Mid-Life by Joe Ollmann

Over at the National Post, I have a review of Joe Ollmann’s new graphic novel  Mid-Life (click here to read).

A few ancillary thoughts:

The Mid-Life Theme. As can be guessed from the title, Ollmann’s book is about a mid-life crisis. Has anyone noticed how pervasive that theme has been in recent graphic novels? I’m thinking here of Clowes’ Wilson, Collier’s Chimo, Jaime Hernandez’s The Education of Hopey Glass (and the triptych of stories in Love and Rockets 3), Ware’s Acme 19 (and arguably “Jason Lint” or Acme 20, which covers the characters whole life year by year but where the central life-defining actions take place in mid-life). Perhaps related is Brown’s Paying For It, which I haven’t read yet, also hinges I’m told on a pivotal  life-decision the cartoonist made in mid-life. It doesn’t take a genius to figure out why the mid-life theme is so pervasive. The generation of alternative cartoonists that now dominate comics were all born in the late 1950s or 1960s and are now facing mid-life themselves. Seth’s an interesting anomaly since it could be said that he cartooned like a middle-age man even when he was young. But Seth is relevant here because he once said that he hoped his audience would grow old with him. That’s what seems to be happening with alternative comics and their audience.

 

The tradition of low mimetic comedy. Ollmann’s book quite properly carries a blurb from Peter Bagge. This got me thinking about the tradition that Ollmann belongs to, which might be defined as the low mimetic comedy. In comics, it’s a tradition that (as I tried to indicate in my review) goes back to Hogarth. This type of cartooning really flourished in the 1920s with lowlife scoundrels and picaros like Barney Google and Moon Mullins. The tradition was revived in the underground days in Crumb’s Fritz the Cat stories and Gilbert Shelton’s Freak Brothers. Peter Bagge carried the flame in the 1980s and afterwards in his stories about Buddy Bradley, as well as the Bradley clan and friends.  

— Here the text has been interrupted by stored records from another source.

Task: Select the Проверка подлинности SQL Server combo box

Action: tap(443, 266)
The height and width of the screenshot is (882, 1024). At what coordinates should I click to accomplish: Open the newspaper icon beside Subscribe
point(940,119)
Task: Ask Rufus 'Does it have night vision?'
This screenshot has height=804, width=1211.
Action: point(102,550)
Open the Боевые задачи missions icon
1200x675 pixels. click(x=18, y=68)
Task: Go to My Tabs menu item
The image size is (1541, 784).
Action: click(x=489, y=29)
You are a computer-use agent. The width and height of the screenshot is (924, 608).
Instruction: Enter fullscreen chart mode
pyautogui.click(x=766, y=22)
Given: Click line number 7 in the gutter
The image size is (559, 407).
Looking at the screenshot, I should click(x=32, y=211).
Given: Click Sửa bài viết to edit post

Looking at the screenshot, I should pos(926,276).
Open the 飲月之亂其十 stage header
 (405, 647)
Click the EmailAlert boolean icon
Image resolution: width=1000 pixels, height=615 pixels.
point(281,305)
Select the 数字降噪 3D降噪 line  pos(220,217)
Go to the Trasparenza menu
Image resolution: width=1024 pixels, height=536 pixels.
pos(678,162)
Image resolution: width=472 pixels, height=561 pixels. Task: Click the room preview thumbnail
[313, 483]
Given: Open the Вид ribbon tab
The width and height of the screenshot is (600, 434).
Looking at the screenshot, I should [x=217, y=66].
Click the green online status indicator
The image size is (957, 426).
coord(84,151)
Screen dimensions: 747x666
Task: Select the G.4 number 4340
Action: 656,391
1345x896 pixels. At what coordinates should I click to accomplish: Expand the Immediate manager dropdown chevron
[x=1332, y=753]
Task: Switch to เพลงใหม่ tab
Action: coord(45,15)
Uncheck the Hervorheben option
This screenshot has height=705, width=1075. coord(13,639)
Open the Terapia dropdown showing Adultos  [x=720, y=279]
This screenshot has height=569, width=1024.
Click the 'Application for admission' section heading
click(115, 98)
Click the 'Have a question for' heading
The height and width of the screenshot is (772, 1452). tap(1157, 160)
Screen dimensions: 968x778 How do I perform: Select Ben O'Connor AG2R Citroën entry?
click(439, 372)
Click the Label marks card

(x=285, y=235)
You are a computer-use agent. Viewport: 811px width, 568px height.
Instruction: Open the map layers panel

This is a tradition that is currently undervalued in comics right now (although Barney Google has been picking up fans), in large part because the dominant graphic novel mode tends to shy away from broad comedy and guffaws. It’s hard to remember this but back in the 1990s, it was common to talk about Bagge in the same conversation as the Hernandez Brothers and Clowes. I don’t think that goes on anymore. And certainly the Crumb that is celebrated these days – the Crumb of Weirdo and the sketchbooks – is very different than the Crumb of Fritz the Cat. Shelton’s work is largely the preserve of aging boomers who want comics that will remind them of their salad days and perhaps spark a flashback.

There are all sorts of reasons for the current eclipse of the tradition of the low mimetic comedy. One of the features of this tradition, at least in the Shelton-Bagge-Ollmann line, is that it tends to value plotting and dialogue more than image-making. The art in this tradition tends to be blunter and less subtle than that of more “literary” (for want of a better word) graphic novels. I’ve often thought that Bagge might actually have benefited from collaborating with an artist who could tone-down the art a little. (One of my favorite Bagge stories is a collaboration he did which was drawn by Clowes). This is one case where the auteurism of alternative comics might be a drawback.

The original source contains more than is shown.